Anna Mavromati is already making her mark in
Southern California literary circles. Lisa
Glatt, author of A Girl Becomes a
Comma Like That (Simon & Schuster), calls Mavromati “a uniquely
talented writer, a young writer to watch” who writes short stories that are “full
of depth and heart and stunning moments of insight.”
Mavromati, as with most writers, makes her
living from teaching, in her case English and journalism at Santa Monica
College and El Camino College. Her short stories have been published in Day Old Roses Journal, Champagne For Breakfast, Per Contra Journal, Shaking Lit Magazine, RipRap
Journal, and elsewhere. Mavromati has also worked and published as a
freelance journalist for a number South Bay and Long Beach newspapers. She
earned an MFA in fiction writing from California State University, Long Beach,
and now lives in Redondo Beach, California.

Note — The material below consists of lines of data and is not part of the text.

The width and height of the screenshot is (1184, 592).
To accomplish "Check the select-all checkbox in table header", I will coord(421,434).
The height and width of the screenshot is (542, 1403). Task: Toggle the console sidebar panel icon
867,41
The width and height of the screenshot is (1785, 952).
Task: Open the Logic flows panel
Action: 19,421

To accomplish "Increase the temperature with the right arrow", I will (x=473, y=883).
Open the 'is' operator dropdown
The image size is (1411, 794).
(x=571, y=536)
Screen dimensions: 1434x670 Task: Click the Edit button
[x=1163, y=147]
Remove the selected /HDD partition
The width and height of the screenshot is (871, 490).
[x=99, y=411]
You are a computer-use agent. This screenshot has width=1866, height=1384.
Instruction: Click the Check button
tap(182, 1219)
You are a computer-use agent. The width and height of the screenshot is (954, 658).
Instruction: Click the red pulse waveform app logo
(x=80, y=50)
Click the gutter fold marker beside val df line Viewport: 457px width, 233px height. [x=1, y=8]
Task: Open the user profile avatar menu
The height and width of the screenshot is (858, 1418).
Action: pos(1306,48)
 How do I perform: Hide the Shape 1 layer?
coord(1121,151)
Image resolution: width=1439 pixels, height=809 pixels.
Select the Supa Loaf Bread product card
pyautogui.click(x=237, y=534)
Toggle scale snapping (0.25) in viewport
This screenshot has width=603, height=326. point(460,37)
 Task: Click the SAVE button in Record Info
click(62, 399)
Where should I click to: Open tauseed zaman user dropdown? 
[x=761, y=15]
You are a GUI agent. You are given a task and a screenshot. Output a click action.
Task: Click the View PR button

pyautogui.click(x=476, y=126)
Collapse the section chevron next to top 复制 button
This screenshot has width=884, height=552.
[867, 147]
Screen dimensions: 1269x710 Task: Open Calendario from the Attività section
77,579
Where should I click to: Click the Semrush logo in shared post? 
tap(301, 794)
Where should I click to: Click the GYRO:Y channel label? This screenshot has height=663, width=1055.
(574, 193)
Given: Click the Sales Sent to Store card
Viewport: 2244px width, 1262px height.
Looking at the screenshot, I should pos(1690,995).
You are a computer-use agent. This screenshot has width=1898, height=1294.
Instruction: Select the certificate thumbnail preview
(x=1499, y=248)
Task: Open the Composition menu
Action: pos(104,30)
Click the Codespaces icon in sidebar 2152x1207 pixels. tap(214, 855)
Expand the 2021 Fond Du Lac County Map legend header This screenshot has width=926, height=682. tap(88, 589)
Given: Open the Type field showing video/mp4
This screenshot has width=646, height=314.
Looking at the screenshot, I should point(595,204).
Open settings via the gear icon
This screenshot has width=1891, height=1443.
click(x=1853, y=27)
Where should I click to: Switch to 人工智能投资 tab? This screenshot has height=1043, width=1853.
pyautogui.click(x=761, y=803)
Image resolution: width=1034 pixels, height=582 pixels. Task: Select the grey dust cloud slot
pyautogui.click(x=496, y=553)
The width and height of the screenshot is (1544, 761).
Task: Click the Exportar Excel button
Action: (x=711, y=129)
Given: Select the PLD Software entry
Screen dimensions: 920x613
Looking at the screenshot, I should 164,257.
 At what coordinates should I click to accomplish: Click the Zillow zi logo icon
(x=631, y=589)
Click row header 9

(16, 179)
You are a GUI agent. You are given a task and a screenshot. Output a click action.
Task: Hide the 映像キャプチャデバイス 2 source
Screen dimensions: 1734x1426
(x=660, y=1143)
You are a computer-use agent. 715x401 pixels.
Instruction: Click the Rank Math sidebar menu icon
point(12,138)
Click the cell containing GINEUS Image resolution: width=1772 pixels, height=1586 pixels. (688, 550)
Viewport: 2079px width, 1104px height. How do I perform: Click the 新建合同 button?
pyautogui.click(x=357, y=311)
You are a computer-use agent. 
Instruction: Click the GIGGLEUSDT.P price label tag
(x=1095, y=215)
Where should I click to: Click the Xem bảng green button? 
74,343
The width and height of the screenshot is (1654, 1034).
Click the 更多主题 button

Sally Shore will feature Mavromati’s work on
November 9, at the Federal Bar in North Hollywood, as part of The New Short Fiction Series. For
more information on Mavromati’s upcoming Federal Bar program (including ticket
prices and directions), visit here.
Anna Mavromati kindly agreed to sit down with
La Bloga to discuss writing and literature.
DANIEL
OLIVAS: When did you realize that you wanted to be a writer?
ANNA
MAVROMATI: I started “playing” with writing at an early
age. When I was around five or so, I used to write little “books” (in
spiral-bound notebooks) where I would come up with stories and illustrate them
with stick-figure drawings. I think that was around the time I learned what the
word “author” meant, and the idea instantly appealed to me. I liked hearing
stories and I wanted to tell them too. At that age I also wanted to be a Disney
Princess and Indiana Jones when I grew up, but looking back, being a writer was
always an idea I was drawn to. I guess the seed for that was planted pretty
early in me
When I hit my pre-teens and I still loved
stories and loved reading, then I started thinking more about writing as a
potential future career. I started writing for a community college newspaper at
age 16, fell into journalism, and in college I finally found my way to fiction
writing.
DO:
Who are some of your important literary influences?
AM:
I feel like that list is constantly growing!
I remember reading Mary Shelley’s Frankenstein in one of my first years of
college and really connecting with it. Not only did I absolutely love the
novel, but I loved the idea of Mary Shelley as the mastermind behind it—the
19-year-old mistress whose writing was on par with the infamous male authors of
her time. As an 18-year-old girl, going through my first string of “serious”
boyfriends and trying to figure out what to do with my life, I found Mary
Shelley to be such an inspirational figure.
I also grew up in a generation that adored
J.K. Rowling’s Harry Potter series,
and to this day I largely credit it with continuing my interest in the literary
arts growing up. I still look back on that phenomenon with some awe.
In graduate school I was drawn to the works of
Sylvia Plath and Adrienne Rich—women who wrote poetry the way I wanted to learn
to write my fiction, with this really distinct, honest-sounding voice and
style. I love the work of today’s magical realists like Aimee Bender and Karen
Russell as well. I love the surrealist, fairytale quality of their work, but
also, once again, I love the way they use language to craft these strong
personifying voices for their characters. In graduate school I fell in love
with a lot of modernists, particularly the work of the “Lost Generation”:
Ernest Hemingway and F. Scott Fitzgerald were incredible. And of course,
Raymond Carver is another big one I got into in college as well.
DO:
What do you hope readers get from reading your fiction?
AM:
You know, I’m not sure. Not because I don’t feel like I have messages and
intentions in my writing, but because I’m pretty open about what readers end up
taking away from the story. It could be completely different from whatever I
had in mind when I wrote it—and in most cases, that’s a beautiful thing.